Ici rien de juridique, de scientifique ou de philosophique dans le terme de « vérité » et ce à quoi il s’oppose n’est ni le mensonge, ni l’erreur, ni l’obscurité.
De quoi s’agit-il ? Nous pourrions pompeusement parler de « vérité des affects », mais nous préférerons la formule plus simple de « vérité des sentiments ». Prenons cette formulation pour acquise, prenons-la au sérieux.
L’exemple proposé par ce lecteur –« l’amour vrai d’un chien pour un être humain »- est loin d’être anecdotique. Il nous indique deux choses.
La première est que le chien est cité ici en exemple pour sa naïveté et son indéfectible fidélité au maitre. Les maîtres et maitresses de chiens savent combien ceux-ci sont malins et s’essayent souvent à la rouerie. Mais ils savent surtout à quel point les chiens n’arrivent pas à mentir. Il suffit de les voir, arrivant la queue basse et les oreilles en arrière, pour savoir qu’ils cherchent à dissimuler le forfait dont ils se savent fautifs. Le chien cité ici est un chien à la Houellebecq, incapable de trahison, vu comme une « machine à aimer » (1).
La seconde chose est que nous ne parlons de « vérité des sentiments » qu’à propos d’amour, d’admiration ou d’affection. Nous ne disons pas –ou très peu- d’une haine, d’un mépris ou d’un dégoût qu’il sont « vrais », c’est-à-dire engageant quelque chose de la vérité. Le sentiment « vrai » exhale encore du fumet de son association avec le « beau » et le « bien ».
Cet « amour vrai » est celui que l’on retrouve dans les romans de Balzac. C’est celui qu’éprouve Eugénie Grandet : « …l’amour vrai, l’amour des anges, l’amour fier qui vit de sa douleur et qui en meurt » (2) ou encore celui dont Mme de Bauséant veut protéger Eugène de Rastignac : « Mais si vous avez un sentiment vrai, cachez-le comme un trésor » (3) mais que le jeune homme reconnait deux cents pages plus loin : « Eugène resta muet, saisi de tendresse par l’expression naïve d’un sentiment vrai » (4).

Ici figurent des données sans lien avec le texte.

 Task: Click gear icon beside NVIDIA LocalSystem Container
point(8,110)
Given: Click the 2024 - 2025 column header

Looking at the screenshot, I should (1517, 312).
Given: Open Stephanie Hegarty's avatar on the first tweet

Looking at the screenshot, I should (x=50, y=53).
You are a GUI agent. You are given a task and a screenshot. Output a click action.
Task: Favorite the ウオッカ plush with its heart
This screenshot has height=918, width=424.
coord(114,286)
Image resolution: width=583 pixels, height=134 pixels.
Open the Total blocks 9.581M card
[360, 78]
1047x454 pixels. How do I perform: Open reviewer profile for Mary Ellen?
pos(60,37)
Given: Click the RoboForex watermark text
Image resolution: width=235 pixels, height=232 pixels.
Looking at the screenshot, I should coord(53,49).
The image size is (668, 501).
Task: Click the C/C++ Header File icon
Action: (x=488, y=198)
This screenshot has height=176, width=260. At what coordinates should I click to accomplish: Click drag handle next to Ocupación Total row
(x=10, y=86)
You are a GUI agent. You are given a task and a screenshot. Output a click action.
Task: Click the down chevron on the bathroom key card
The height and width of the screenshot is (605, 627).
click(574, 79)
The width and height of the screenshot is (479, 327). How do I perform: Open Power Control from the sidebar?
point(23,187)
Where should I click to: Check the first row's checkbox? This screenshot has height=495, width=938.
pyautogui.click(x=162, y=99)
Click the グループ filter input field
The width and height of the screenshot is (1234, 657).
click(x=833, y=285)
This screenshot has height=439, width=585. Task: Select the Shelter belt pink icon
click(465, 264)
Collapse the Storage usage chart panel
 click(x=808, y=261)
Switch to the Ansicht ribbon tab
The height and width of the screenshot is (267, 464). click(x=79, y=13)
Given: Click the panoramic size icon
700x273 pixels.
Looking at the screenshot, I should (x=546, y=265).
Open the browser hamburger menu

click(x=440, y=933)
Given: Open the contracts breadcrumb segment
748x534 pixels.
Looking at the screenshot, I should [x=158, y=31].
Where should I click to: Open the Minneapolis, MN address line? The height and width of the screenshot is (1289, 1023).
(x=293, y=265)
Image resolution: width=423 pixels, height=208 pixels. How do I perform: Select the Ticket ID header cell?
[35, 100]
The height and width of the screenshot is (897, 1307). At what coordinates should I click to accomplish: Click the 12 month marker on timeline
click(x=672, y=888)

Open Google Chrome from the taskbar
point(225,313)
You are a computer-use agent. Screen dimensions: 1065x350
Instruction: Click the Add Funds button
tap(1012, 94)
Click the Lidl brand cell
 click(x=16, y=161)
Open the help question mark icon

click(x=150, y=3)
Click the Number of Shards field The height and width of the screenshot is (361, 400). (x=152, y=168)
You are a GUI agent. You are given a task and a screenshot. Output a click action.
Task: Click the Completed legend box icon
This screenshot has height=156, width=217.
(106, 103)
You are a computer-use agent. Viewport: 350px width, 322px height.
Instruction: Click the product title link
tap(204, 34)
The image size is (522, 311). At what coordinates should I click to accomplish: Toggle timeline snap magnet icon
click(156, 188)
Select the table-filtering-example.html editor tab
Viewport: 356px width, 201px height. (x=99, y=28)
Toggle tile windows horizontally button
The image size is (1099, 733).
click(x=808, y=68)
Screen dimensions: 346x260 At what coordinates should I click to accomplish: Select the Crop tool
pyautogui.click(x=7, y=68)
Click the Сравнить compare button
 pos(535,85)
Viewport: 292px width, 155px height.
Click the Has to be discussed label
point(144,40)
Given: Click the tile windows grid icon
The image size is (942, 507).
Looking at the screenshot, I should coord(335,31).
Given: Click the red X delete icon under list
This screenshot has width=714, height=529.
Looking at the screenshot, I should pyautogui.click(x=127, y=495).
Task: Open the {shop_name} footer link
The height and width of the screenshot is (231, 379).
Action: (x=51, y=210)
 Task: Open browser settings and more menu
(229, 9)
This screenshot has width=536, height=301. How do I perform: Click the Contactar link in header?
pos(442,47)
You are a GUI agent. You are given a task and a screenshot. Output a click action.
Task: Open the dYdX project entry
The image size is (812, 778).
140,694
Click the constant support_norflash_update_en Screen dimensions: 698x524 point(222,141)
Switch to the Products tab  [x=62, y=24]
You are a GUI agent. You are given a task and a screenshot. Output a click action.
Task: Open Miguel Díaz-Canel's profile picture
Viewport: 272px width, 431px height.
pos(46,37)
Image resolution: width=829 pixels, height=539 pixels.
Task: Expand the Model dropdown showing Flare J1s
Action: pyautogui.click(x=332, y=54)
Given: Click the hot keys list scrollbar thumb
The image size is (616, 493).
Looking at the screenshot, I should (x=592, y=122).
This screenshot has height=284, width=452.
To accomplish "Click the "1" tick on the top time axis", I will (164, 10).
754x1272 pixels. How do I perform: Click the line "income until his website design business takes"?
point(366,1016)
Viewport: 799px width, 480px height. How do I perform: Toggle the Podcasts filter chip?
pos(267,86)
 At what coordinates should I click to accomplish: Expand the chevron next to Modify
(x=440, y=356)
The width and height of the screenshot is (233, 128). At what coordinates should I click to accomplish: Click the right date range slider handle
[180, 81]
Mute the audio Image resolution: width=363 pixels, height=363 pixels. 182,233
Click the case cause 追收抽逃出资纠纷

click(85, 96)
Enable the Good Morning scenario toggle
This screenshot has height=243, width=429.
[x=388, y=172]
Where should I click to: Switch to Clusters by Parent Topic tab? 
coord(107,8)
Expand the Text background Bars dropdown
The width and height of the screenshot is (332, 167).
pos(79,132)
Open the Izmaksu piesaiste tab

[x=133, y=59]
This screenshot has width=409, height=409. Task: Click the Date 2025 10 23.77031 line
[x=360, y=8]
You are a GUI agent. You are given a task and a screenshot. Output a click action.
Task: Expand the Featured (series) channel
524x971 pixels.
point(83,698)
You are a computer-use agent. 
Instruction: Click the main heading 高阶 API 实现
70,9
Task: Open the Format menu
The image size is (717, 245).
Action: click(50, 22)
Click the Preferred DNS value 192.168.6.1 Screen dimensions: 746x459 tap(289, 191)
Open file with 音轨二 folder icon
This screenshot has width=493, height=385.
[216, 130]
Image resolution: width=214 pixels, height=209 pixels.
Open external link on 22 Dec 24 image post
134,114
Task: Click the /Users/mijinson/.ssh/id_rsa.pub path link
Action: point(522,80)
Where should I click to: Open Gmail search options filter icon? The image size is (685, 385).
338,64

Dans les romans de Balzac, comme pour le chien aimant de Houellebecq, ce à quoi s’oppose cette « vérité des sentiments » serait la dissimulation, la tromperie, la feinte. Loin de l’obscurité ou de l’erreur auxquelles s’opposent les vérités philosophique et scientifique, la « vérité des sentiments » serait tout de même plus proche de la vérité juridique, par la proximité de la tromperie avec le mensonge, auquel elle s’oppose.
Et comme la vérité juridique, la vérité sentimentale se rattache toujours à un aveu, ou tout au moins à une déclaration. Mais dans les sentiments, l’aveu ou la déclaration n’ont rien à voir avec le constat clinique et la description factuelle dont ils relèvent dans la vérité juridique.
L’aveu sentimental et la déclaration amoureuse sont d’une toute autre nature. Ils ont quelque chose que l’on appelle « performatif », c’est-à-dire qu’ils font exister la réalité dont ils parlent au moment de l’énonciation. Nous savons tous que c’est au moment où nous disons « je t’aime » que nous savons réellement que nous aimons.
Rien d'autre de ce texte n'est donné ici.